Re: [PATCH v4 3/3] drm/i915/gt: Timeout when waiting for idle in suspending

Tvrtko Ursulin <tvrtko.ursulin@xxxxxxxxxxxxxxx> · Thu, 28 Sep 2023 13:46:10 +0100





On 27/09/2023 17:36, Teres Alexis, Alan Previn wrote:
Thanks for taking the time to review this Tvrtko, replies inline below.

On Wed, 2023-09-27 at 10:02 +0100, Tvrtko Ursulin wrote:
On 26/09/2023 20:05, Alan Previn wrote:
When suspending, add a timeout when calling
intel_gt_pm_wait_for_idle else if we have a lost
G2H event that holds a wakeref (which would be
indicative of a bug elsewhere in the driver),
driver will at least complete the suspend-resume
cycle, (albeit not hitting all the targets for
low power hw counters), instead of hanging in the kernel.
alan:snip

   {
+	int timeout_ms = CONFIG_DRM_I915_MAX_REQUEST_BUSYWAIT ? : 10000;

CONFIG_DRM_I915_MAX_REQUEST_BUSYWAIT is in ns so assigning it to _ms is
a bit to arbitrary.

Why not the existing I915_GT_SUSPEND_IDLE_TIMEOUT for instance?
alan: good catch, my bad. However I915_GT_SUSPEND_IDLE_TIMEOUT is only half a sec
which i feel is too quick. I guess i could create a new #define or a multiple
of I915_GT_SUSPEND_IDLE_TIMEOUT?

   	/*
   	 * On rare occasions, we've observed the fence completion trigger
   	 * free_engines asynchronously via rcu_call. Ensure those are done.
@@ -308,7 +309,10 @@ static void wait_for_suspend(struct intel_gt *gt)
   		intel_gt_retire_requests(gt);
   	}
   
-	intel_gt_pm_wait_for_idle(gt);
+	/* we are suspending, so we shouldn't be waiting forever */
+	if (intel_gt_pm_wait_timeout_for_idle(gt, timeout_ms) == -ETIMEDOUT)
+		gt_warn(gt, "bailing from %s after %d milisec timeout\n",
+			__func__, timeout_ms);

Does the timeout in intel_gt_pm_wait_timeout_for_idle always comes in
pair with the timeout first in intel_gt_wait_for_idle?
alan: Not necessarily, ... IIRC in nearly all cases, the first wait call
complete in time (i.e. no more ongoing work) and the second wait
does wait only if the last bit of work 'just-finished', then that second
wait may take a touch bit longer because of possible async gt-pm-put calls.
(which appear in several places in the driver as part of regular runtime
operation including request completion). NOTE: this not high end workloads
so the

Also, is the timeout here hit from the intel_gt_suspend_prepare,
intel_gt_suspend_late, or can be both?

Main concern is that we need to be sure there are no possible
ill-effects, like letting the GPU/GuC scribble on some memory we
unmapped (or will unmap), having let the suspend continue after timing
out, and not perhaps doing the forced wedge like wait_for_suspend() does
on the existing timeout path.
alan: this will not happen because the held wakeref is never force-released
after the timeout - so what happens is the kernel would bail the suspend.

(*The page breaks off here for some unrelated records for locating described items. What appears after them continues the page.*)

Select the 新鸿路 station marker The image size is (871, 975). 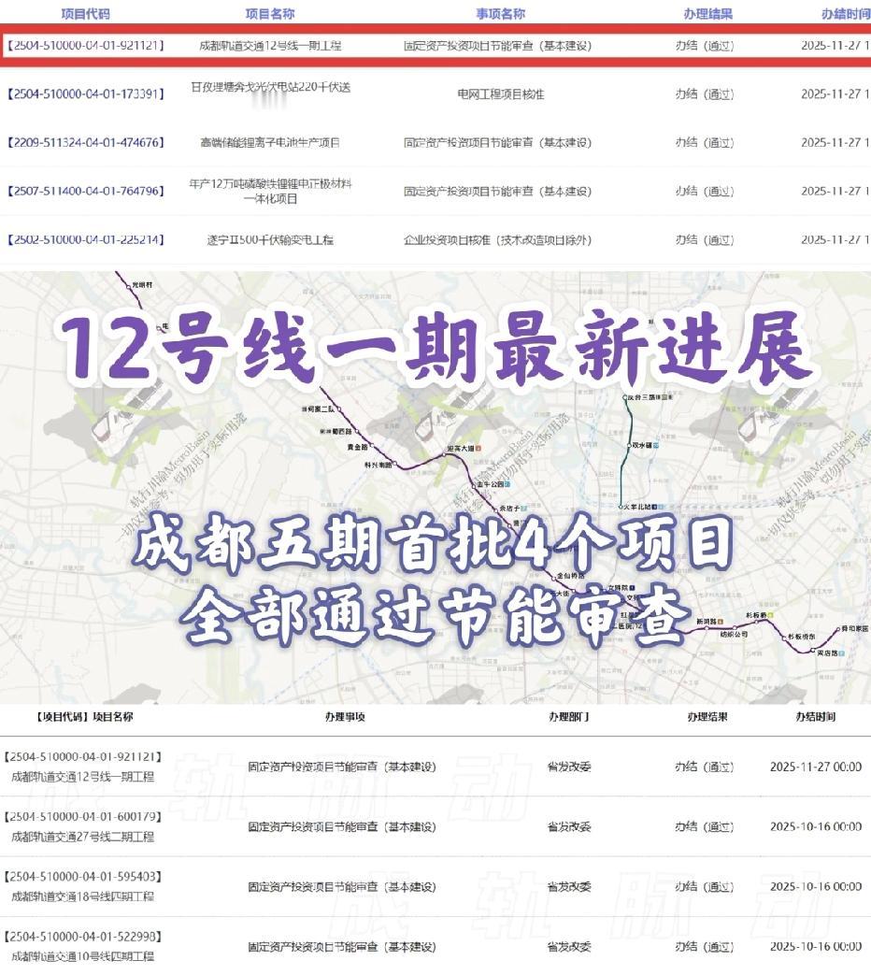tap(707, 626)
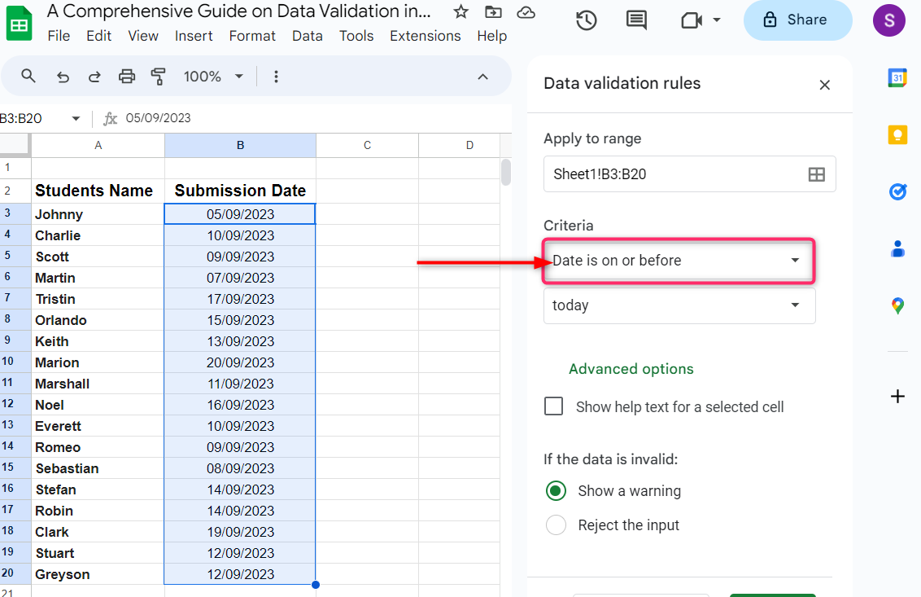Click the undo arrow in toolbar
Viewport: 921px width, 597px height.
(x=63, y=77)
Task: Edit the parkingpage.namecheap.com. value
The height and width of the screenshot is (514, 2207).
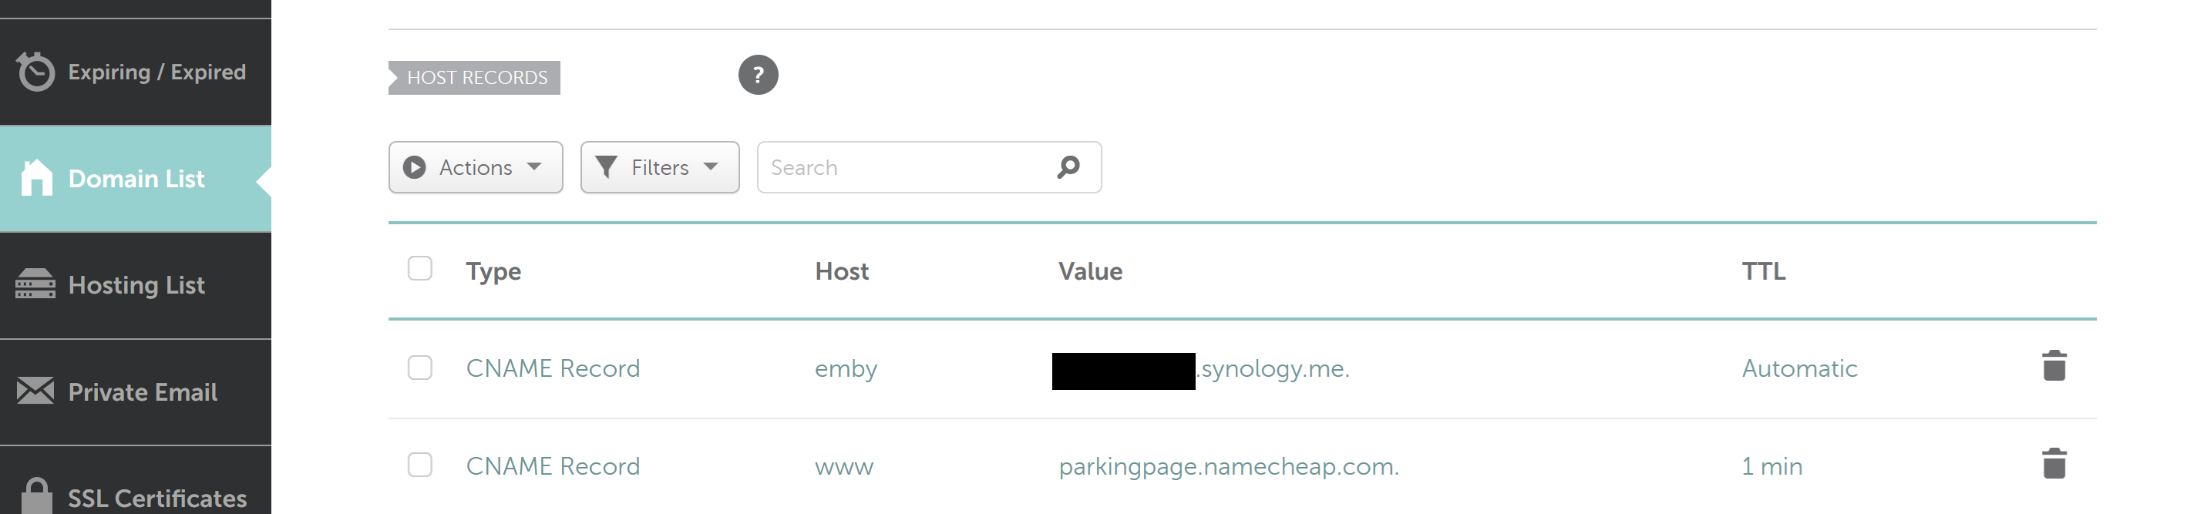Action: coord(1228,466)
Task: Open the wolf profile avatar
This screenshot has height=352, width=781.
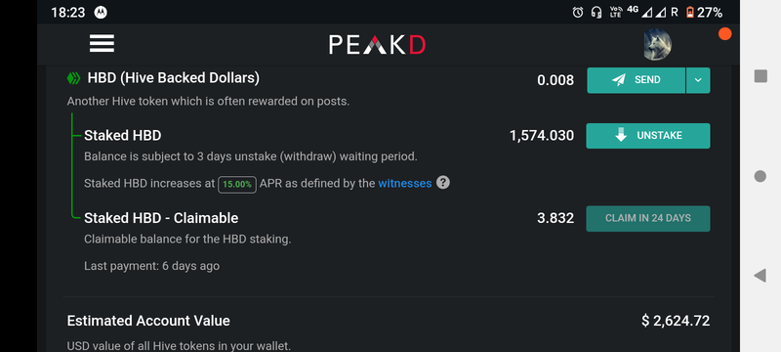Action: pos(657,45)
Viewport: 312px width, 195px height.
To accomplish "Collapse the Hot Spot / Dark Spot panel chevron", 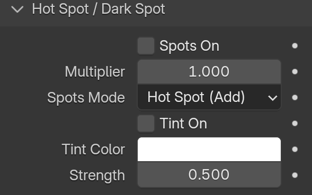I will (17, 10).
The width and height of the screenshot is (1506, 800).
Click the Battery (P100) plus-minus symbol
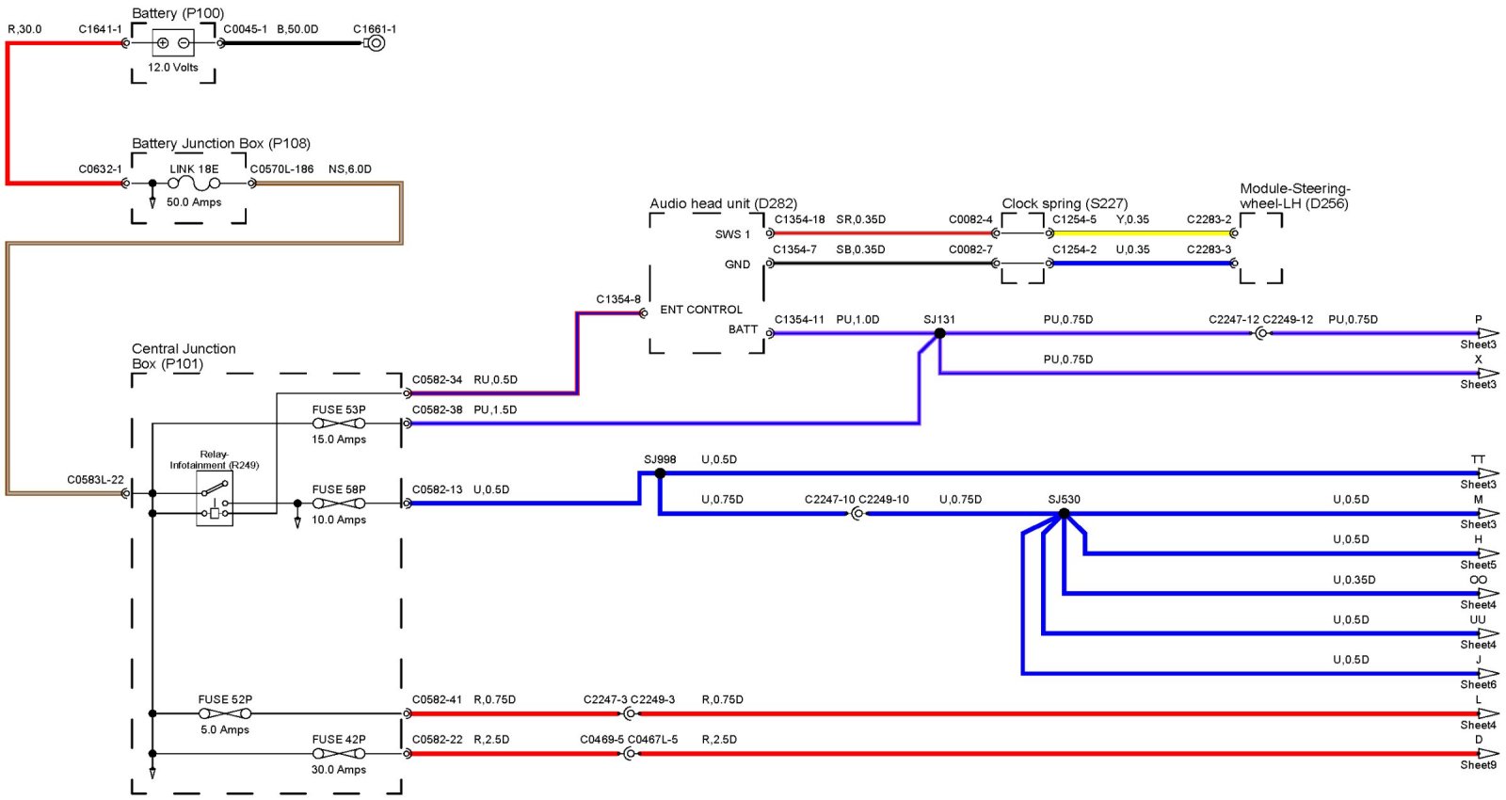[172, 42]
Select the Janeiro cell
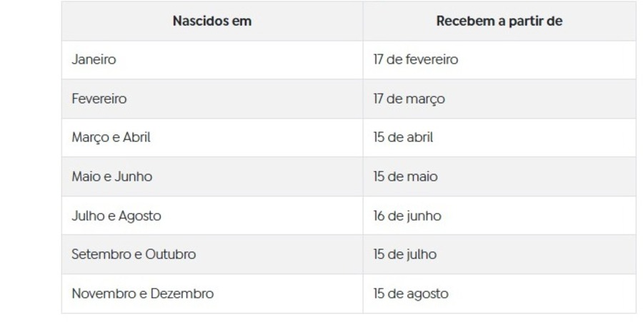This screenshot has height=322, width=643. [212, 59]
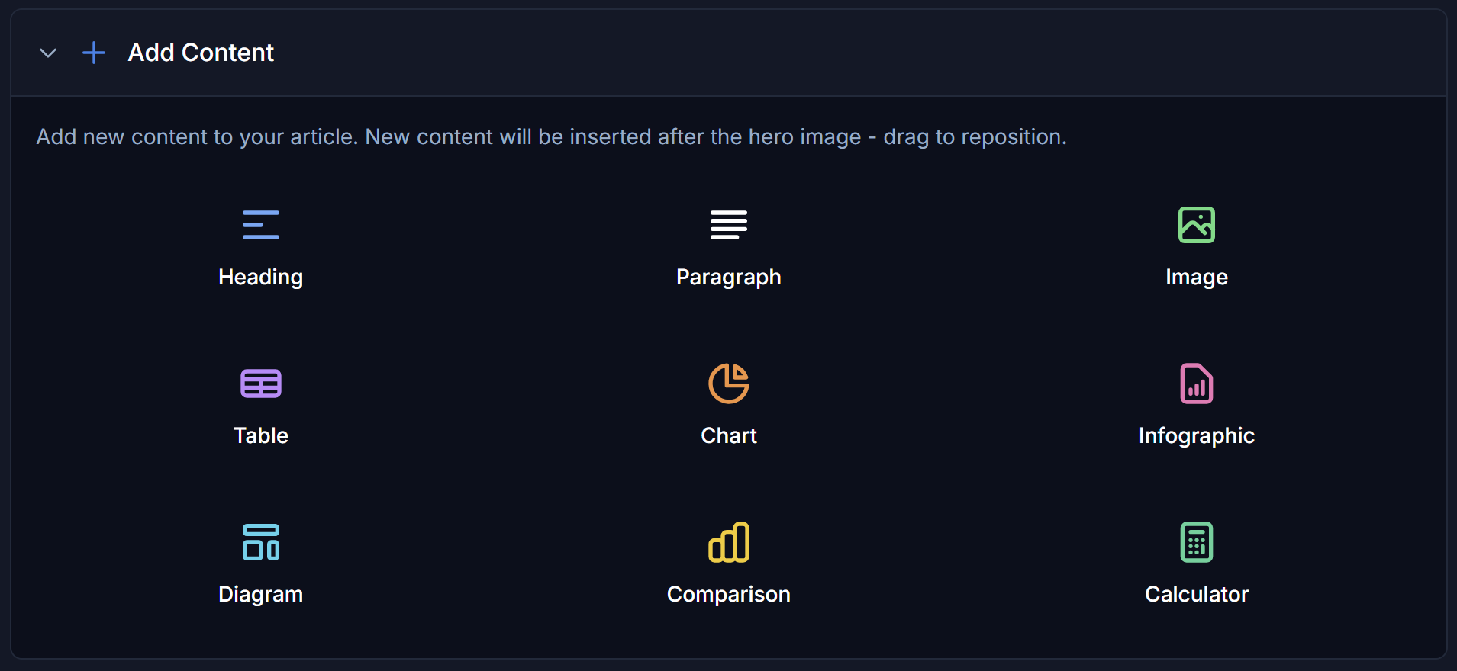
Task: Open the chevron next to Add Content
Action: [47, 53]
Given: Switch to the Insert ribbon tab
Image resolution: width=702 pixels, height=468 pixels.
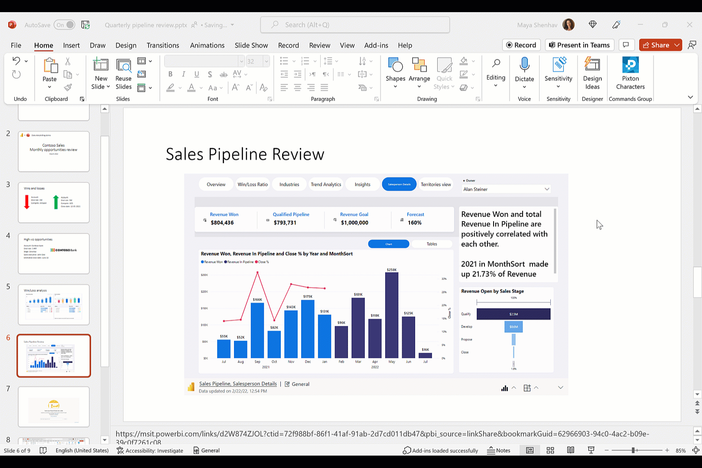Looking at the screenshot, I should tap(71, 45).
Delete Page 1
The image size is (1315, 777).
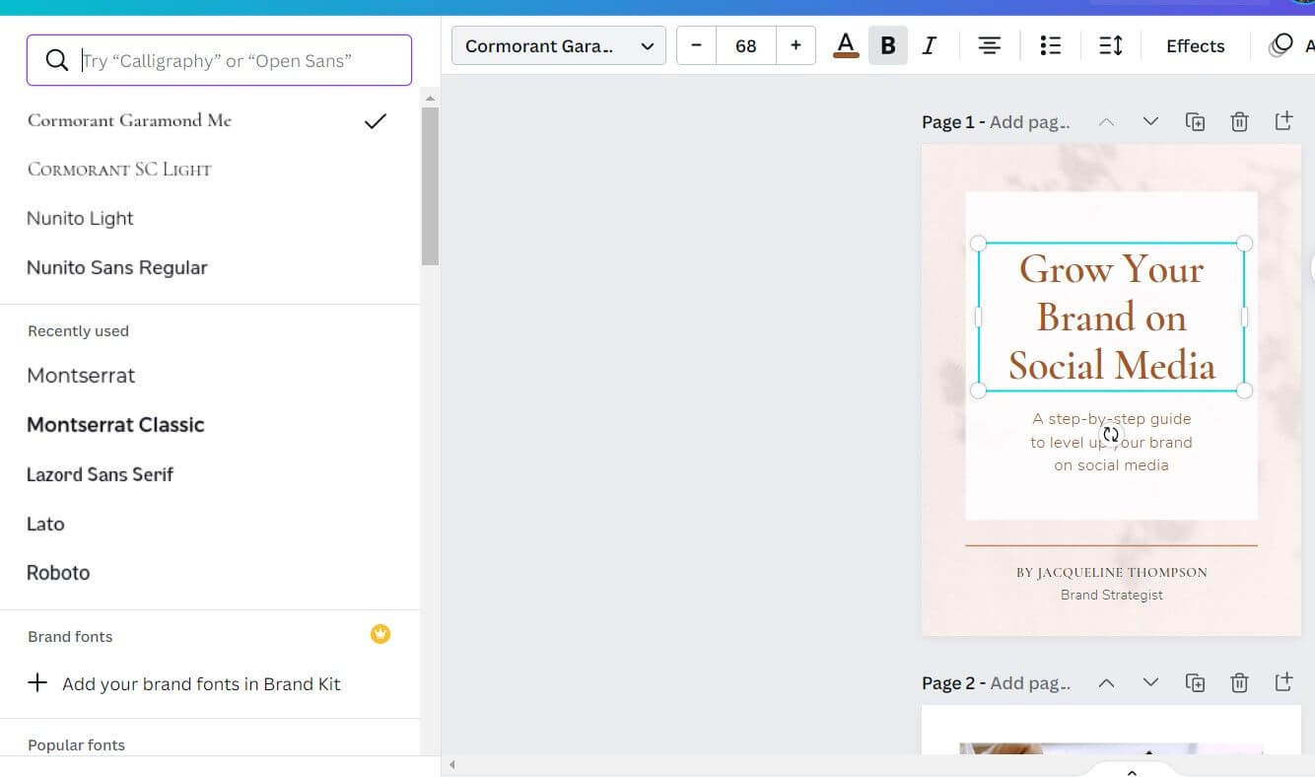pyautogui.click(x=1239, y=120)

How does it know to fail the suspend when there is no error code 
returned with this timeout? Maybe a stupid question.. my knowledge of 
suspend-resume paths was not great even before I forgot it all.

Would it be possible to handle the lost G2H events directly in the
respective component instead of here? Like apply the timeout during the
step which explicitly idles the CT for suspend (presumably that
exists?), and so cleanup from there once declared a lost event.
alan: So yes, we don't solve the problem with this patch - Patch#2
is addressing the root cause - and verification is still ongoing - because its
hard to thoroughly test / reproduce. (i.e. Patch 2 could get re-rev'd).

Intent of this patch, is to be informed that gt-pm wait failed in prep for
suspending and kernel will eventually bail the suspend, that's all.
Because without this timed-out version of gt-pm-wait, if we did have a leaky
gt-wakeref, kernel will hang here forever and we will need to get serial
console or ramoops to eventually discover the kernel's cpu hung error with
call-stack pointing to this location. So the goal here is to help speed up
future debug process (if let's say some future code change with another
async gt-pm-put came along and caused new problems after Patch #2 resolved
this time).

Recap: so in both cases (original vs this patch), if we had a buggy gt-wakeref leak,
we dont get invalid guc-accesses, but without this patch, we wait forever,
and with this patch, we get some messages and eventually bail the suspend.

It is not possible to wait for lost G2H in something like 
intel_uc_suspend() and simply declare "bad things happened" if it times 
out there, and forcibly clean it all up? (Which would include releasing 
all the abandoned pm refs, so this patch wouldn't be needed.)

Regards,

Tvrtko